| Work request |
Read the records below and copy each line that contains "will".
*** Begin section ***
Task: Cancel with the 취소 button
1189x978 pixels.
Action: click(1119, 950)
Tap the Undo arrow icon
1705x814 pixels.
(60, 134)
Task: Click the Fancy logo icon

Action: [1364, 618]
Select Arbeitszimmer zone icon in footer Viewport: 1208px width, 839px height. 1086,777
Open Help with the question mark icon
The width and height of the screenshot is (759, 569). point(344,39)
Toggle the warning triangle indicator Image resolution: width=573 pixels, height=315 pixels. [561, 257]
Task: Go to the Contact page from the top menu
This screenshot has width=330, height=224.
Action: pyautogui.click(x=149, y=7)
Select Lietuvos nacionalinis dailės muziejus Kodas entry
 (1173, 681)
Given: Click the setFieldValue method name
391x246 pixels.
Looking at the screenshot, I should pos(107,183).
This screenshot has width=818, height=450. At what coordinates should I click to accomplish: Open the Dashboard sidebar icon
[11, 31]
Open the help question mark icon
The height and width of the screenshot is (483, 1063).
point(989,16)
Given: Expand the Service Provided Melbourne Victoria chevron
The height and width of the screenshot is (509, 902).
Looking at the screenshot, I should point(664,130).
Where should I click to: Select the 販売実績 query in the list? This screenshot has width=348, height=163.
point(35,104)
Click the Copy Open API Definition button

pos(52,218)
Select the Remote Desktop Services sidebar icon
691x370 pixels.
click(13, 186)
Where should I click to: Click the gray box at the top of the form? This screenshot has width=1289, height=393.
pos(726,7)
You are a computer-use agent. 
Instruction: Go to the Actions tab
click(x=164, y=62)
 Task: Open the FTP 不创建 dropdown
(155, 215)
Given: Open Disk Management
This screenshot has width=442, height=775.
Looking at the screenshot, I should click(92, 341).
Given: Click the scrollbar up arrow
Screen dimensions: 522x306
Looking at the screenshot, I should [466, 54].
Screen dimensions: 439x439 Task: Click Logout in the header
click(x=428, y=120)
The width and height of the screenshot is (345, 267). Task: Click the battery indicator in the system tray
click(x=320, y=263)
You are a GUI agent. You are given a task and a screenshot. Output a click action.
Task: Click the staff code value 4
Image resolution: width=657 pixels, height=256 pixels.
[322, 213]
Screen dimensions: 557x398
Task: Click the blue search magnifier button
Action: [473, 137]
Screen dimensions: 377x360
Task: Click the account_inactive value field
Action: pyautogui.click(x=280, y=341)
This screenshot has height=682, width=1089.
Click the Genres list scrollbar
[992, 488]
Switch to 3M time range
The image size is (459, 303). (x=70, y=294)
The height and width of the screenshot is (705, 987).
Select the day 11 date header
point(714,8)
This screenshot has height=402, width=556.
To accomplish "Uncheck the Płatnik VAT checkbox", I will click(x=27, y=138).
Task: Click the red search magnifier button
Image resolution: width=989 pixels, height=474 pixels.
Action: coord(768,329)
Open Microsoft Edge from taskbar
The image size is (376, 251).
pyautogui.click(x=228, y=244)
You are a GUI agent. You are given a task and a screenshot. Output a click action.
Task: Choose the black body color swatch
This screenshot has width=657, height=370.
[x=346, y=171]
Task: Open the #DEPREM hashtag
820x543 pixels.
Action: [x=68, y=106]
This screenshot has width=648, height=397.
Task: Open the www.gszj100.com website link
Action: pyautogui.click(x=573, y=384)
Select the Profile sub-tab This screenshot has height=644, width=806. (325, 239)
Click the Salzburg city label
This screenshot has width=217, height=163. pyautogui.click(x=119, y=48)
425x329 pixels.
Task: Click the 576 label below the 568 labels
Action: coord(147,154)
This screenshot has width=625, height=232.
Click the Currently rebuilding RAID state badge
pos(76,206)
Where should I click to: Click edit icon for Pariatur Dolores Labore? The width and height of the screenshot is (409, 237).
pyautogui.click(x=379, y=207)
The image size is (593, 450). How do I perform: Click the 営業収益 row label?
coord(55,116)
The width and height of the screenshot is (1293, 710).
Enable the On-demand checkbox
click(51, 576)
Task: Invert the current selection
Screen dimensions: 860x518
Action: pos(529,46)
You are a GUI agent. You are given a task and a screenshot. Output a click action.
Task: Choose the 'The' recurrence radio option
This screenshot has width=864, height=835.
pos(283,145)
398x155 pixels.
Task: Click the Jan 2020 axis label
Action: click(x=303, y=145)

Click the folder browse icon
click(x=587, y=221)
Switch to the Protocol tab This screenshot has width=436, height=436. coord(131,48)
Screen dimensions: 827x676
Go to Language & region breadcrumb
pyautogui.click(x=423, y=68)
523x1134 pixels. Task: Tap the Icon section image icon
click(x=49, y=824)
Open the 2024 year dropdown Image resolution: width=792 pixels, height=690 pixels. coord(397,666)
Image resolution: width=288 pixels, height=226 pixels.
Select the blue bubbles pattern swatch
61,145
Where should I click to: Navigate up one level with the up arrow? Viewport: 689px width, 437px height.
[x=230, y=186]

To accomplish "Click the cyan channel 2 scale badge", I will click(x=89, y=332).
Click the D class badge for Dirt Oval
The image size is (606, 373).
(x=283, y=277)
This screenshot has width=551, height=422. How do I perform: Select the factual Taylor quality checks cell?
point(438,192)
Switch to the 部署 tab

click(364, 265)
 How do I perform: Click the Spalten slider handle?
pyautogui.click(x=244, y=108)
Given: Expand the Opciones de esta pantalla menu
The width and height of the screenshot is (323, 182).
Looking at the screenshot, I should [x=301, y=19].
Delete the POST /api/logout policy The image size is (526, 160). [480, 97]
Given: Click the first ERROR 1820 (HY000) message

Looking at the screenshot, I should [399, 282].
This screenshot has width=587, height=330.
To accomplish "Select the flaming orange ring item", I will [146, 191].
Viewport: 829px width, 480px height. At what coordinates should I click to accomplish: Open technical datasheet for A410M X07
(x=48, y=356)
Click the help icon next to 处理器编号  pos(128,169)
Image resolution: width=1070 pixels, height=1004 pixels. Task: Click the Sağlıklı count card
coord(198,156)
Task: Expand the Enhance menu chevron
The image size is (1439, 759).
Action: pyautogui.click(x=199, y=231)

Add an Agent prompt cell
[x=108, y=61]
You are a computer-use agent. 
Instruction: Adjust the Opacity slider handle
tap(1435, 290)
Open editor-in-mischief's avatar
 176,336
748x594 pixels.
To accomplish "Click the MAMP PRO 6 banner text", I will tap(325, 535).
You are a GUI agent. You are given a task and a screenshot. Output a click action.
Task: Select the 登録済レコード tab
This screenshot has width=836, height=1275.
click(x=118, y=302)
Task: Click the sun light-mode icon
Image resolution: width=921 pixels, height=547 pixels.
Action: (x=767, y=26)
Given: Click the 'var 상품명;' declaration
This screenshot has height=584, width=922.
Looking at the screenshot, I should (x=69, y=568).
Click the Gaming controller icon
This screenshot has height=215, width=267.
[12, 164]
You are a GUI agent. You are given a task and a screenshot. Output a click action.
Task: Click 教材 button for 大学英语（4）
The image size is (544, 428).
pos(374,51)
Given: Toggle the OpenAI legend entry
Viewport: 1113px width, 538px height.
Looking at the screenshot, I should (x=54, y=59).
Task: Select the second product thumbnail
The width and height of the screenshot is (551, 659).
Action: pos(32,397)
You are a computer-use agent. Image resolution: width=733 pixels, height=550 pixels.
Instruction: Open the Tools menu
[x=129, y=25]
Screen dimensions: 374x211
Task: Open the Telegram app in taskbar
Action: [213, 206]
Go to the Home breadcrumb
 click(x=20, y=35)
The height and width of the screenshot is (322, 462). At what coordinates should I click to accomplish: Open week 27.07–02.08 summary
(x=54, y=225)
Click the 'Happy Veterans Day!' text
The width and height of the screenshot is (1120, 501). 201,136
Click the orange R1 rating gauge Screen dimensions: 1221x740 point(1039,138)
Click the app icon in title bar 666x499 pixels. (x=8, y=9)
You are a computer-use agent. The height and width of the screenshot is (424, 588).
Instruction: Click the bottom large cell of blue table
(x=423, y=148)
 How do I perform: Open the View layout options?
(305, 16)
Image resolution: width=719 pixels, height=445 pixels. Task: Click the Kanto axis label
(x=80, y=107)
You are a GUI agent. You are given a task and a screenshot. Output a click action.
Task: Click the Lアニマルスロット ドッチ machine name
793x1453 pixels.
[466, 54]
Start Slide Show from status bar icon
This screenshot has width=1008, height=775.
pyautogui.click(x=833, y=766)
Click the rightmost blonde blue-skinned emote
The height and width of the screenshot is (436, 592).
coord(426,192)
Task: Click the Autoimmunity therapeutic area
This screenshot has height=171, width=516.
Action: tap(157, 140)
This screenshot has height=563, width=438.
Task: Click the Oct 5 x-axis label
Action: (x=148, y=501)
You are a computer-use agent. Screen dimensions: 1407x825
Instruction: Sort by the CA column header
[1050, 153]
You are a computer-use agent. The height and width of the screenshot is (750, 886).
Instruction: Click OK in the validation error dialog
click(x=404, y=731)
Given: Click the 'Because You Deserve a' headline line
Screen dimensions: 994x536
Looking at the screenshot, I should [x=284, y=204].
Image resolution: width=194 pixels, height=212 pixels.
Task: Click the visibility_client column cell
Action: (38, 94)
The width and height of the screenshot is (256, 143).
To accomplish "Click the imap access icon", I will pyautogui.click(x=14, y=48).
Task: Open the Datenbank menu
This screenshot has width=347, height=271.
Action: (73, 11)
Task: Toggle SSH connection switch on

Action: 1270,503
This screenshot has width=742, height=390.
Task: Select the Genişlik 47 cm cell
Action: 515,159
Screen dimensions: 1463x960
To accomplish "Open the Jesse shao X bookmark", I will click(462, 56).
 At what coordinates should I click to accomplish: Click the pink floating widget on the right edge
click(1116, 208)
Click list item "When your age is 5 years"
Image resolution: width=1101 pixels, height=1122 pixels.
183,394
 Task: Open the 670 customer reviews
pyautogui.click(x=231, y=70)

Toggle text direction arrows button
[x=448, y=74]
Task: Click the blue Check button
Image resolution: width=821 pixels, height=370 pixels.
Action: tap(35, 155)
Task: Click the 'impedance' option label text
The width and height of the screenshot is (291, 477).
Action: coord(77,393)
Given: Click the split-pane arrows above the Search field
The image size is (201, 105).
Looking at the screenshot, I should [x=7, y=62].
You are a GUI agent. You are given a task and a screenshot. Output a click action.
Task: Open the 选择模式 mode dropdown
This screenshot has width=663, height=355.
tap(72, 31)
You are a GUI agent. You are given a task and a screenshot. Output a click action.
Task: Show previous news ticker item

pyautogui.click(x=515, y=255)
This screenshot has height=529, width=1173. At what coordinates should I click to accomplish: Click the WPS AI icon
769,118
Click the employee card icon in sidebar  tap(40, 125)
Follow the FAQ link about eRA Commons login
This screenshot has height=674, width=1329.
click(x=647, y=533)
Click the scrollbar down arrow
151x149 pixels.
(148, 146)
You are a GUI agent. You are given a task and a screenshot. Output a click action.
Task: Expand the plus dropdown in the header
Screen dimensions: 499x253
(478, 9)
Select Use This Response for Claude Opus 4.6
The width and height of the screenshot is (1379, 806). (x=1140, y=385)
*** End section ***
| Solution to this exercise |
To accomplish "Uncheck the Płatnik VAT checkbox", I will click(x=27, y=138).
To accomplish "Click the cyan channel 2 scale badge", I will click(x=89, y=332).
To accomplish "Select the flaming orange ring item", I will [146, 191].
To accomplish "Click the MAMP PRO 6 banner text", I will tap(325, 535).
To accomplish "Click the imap access icon", I will pyautogui.click(x=14, y=48).
To accomplish "Open the Jesse shao X bookmark", I will click(462, 56).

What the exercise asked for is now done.